Anyone who has been watching the last few decades of David Herskovits’s experimental work will know the man has a classical mind. It’s not just that the director of Target Margin Theater, who has a history of producing Aristophanes and Euripides, loves the Greeks. It’s that his theatrical gods are discipline, abstraction and clarity; he employs the classical attitude, in which the thinker reduces his way to truth. Entertainment as such isn’t in that pantheon of virtues, you’ll notice. Herskovits isn’t out to razzle-dazzle us; instead, he maintains a focus on a text in the hopes that the heat will kindle our own curiosity. Knowing this might help in approaching Target Margin’s production of Mourning Becomes Electra, which is customarily arch, seriously clever and very, very long. Including the two intermissions, you’ll be watching Eugene O’Neill’s 1931 psychological melodrama for five full hours. Buckle up.
In Electra, O’Neill adapts Aeschylus’ Oresteia: his three-play cycle sets the events of the ancient trilogy just after the Civil War, as the wealthy Mannon family rips itself apart. Lavinia (Eunice Wong) suspects that her mother, Christine (Stephanie Weeks), has been unfaithful to her father, Union general Ezra (Satya Bhabha). Lavinia’s rage—part sexual jealousy, part loyalty to her father, part love for her war-ravaged brother, Orin (also Bhabha, in a bandage)—overheats the Mannon house, stirring up homicidal energies. Christine’s lover, Captain Adam Brant (Bhabha yet again) dreams of the sea and the sweet airs of the South Sea Islands, but there is no escape; the family is caught in its spiral of incestuous possessiveness. Orin goes mad. Christine goes mad. By the end of the cycle, Lavinia herself has gone full Miss Havisham, nailing shut the Mannon mansion’s windows so she can boil in her family’s shame, alone and in the dark.
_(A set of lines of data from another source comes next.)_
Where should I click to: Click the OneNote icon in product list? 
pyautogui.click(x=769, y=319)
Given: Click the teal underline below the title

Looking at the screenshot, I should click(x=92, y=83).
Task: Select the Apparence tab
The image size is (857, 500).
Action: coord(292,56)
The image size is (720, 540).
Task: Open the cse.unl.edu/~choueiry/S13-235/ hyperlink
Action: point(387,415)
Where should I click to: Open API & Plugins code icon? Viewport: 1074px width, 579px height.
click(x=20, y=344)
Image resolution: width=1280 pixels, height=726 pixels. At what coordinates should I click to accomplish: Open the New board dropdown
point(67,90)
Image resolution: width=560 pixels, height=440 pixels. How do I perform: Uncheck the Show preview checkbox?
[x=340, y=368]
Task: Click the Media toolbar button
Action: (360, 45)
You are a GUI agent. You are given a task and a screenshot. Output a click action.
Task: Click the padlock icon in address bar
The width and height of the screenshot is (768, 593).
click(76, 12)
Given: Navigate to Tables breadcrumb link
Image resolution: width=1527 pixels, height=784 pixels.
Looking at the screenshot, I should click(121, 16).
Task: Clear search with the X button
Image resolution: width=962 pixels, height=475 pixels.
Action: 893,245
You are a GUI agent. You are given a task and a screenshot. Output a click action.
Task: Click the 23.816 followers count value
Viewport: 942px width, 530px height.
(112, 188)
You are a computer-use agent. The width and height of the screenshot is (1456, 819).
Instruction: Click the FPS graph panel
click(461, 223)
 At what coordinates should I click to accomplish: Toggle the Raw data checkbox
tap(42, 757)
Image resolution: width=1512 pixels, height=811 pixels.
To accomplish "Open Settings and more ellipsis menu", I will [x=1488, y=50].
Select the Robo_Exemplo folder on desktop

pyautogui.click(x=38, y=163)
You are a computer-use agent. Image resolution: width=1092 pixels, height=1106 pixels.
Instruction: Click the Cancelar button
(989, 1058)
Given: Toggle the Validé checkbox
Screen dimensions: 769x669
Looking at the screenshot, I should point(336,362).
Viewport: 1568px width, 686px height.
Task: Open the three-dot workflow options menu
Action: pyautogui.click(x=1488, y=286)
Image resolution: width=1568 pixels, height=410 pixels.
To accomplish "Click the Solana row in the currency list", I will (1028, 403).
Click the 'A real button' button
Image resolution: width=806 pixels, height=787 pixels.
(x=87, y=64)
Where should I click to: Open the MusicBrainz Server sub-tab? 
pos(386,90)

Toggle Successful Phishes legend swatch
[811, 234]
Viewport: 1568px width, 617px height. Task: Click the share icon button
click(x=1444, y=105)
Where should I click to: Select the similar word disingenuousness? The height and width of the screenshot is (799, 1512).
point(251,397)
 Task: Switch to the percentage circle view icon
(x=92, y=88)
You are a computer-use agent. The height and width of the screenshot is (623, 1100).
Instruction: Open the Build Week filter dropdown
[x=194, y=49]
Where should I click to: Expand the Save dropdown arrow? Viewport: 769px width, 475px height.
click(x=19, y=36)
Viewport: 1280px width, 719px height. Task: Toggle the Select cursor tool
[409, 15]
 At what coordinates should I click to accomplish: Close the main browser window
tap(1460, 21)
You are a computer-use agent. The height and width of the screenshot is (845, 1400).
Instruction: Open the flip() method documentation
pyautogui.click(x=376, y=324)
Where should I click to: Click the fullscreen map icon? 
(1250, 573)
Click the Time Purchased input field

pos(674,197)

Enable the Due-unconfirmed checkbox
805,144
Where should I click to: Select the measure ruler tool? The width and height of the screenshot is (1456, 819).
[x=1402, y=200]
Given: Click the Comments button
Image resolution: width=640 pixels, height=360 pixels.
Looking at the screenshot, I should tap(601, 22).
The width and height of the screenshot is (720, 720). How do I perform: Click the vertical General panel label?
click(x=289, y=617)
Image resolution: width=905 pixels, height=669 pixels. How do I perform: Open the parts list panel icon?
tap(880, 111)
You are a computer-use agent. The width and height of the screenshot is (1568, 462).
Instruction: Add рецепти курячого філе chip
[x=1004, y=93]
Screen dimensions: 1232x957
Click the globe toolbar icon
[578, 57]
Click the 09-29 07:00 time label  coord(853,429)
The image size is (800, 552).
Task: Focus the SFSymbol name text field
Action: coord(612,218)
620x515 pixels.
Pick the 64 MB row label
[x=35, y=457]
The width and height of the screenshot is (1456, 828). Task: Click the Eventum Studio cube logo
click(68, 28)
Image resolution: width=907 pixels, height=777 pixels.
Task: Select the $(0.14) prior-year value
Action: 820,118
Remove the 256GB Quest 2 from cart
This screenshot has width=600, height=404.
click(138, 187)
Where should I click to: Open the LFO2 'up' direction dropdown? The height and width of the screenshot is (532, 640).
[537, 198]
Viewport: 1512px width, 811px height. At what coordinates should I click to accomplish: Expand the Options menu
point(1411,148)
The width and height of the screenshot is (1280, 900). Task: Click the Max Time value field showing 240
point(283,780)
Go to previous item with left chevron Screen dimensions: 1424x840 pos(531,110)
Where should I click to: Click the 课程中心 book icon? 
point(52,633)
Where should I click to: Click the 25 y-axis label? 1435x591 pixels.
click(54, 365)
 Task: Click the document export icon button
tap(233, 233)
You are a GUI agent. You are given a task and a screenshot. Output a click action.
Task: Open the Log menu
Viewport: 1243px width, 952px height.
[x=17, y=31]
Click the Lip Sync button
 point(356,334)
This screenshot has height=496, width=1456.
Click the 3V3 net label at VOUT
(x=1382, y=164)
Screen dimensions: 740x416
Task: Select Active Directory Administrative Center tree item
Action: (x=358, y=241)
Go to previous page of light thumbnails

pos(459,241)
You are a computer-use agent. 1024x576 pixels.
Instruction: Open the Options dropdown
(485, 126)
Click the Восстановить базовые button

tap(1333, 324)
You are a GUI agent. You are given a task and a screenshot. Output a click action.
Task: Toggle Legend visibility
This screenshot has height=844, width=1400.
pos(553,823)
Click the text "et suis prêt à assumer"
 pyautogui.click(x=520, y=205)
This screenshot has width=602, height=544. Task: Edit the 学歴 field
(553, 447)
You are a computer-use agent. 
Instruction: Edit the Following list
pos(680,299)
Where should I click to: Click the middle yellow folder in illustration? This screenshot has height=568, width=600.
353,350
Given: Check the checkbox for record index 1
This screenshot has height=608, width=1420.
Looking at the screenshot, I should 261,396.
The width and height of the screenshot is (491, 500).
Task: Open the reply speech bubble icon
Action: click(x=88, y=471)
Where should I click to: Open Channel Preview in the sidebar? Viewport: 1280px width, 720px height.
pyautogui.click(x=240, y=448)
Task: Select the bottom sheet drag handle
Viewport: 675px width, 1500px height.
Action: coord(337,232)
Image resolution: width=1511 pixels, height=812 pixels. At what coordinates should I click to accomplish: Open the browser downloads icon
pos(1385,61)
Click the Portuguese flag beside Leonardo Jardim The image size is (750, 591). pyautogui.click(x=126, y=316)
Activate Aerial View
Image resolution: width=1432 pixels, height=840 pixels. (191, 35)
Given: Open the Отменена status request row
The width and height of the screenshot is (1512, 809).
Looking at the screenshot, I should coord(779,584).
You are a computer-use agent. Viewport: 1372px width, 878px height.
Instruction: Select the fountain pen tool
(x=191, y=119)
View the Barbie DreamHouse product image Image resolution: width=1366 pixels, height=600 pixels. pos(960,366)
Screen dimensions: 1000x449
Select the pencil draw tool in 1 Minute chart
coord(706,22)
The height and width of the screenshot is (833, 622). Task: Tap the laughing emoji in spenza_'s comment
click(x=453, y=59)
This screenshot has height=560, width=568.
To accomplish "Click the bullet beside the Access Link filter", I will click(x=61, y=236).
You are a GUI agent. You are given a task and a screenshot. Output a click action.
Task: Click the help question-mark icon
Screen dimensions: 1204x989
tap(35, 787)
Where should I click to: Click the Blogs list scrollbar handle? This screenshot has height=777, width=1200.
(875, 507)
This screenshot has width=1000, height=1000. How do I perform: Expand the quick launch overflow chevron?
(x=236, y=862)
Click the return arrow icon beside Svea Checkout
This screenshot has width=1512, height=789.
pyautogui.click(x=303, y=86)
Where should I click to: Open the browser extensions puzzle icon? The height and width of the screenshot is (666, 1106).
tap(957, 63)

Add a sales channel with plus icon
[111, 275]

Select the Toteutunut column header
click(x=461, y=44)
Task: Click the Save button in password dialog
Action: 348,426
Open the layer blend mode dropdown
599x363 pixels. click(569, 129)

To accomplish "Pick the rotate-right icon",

As Herskovits notes in the program, he and his actors have been working on notions of “distance” and “closeness.” The actors toggle among three modes: the strike-a-pose melodrama of the 19th century (appropriate to the Gothic plotline); a conventional, contemporary expressiveness; and an un-style that imitates the “marking” that actors do when rehearsing their blocking. The audience changes, too: We watch the first section from the balcony, the second from the rear of the orchestra—it feels like being in a technical rehearsal, with all the empty seats in front of us—and the final section from closer seats and then, closer still, on the stage. The miked actors sometimes drop into near-murmurs, so lines seem to come from speakers just over our shoulders. It’s a series of design and staging coups; for this alone, people (with long attention spans) should see it.
O’Neill is an artist who tended to insist on his effects: Mary McCarthy, that inveterate kvetcher, compared his dogged, persistent rhythms to “elephants pacing in a zoo.” Herskovits carefully amplifies that insistence by forcing us into increasing proximity with it. It’s a smart way to build the event—and although it’s not actually a flattering approach to the play, which here seems often glutinous, it showcases the company gorgeously. Weeks does tremendous work in an operatic style; her Christine oozes around in a slinky green evening gown (the clothes are designed by Kaye Voyce), a Joan Crawford of the Lower East Side. Bhabha is very good too, negotiating three characters with ease. But ultimately, Electra is Wong’s show. She’s great at a distance, icy and commanding, and she’s still exerting incredible control near the end, when we’re near enough to see the clips in her hair. But it turns out that Wong has been burning a very long fuse; as we get up close, we see gunpowder in her eyes. It’s frightening when we realize she’s starting to spark. We only just have time to realize that Herskovits has put us right next to her—when the bomb goes off.
Abrons Arts Center. By Eugene O’Neill. Directed by David Herskovits. With ensemble cast. Running time: 5hrs. Two intermissions. Through Sat 20.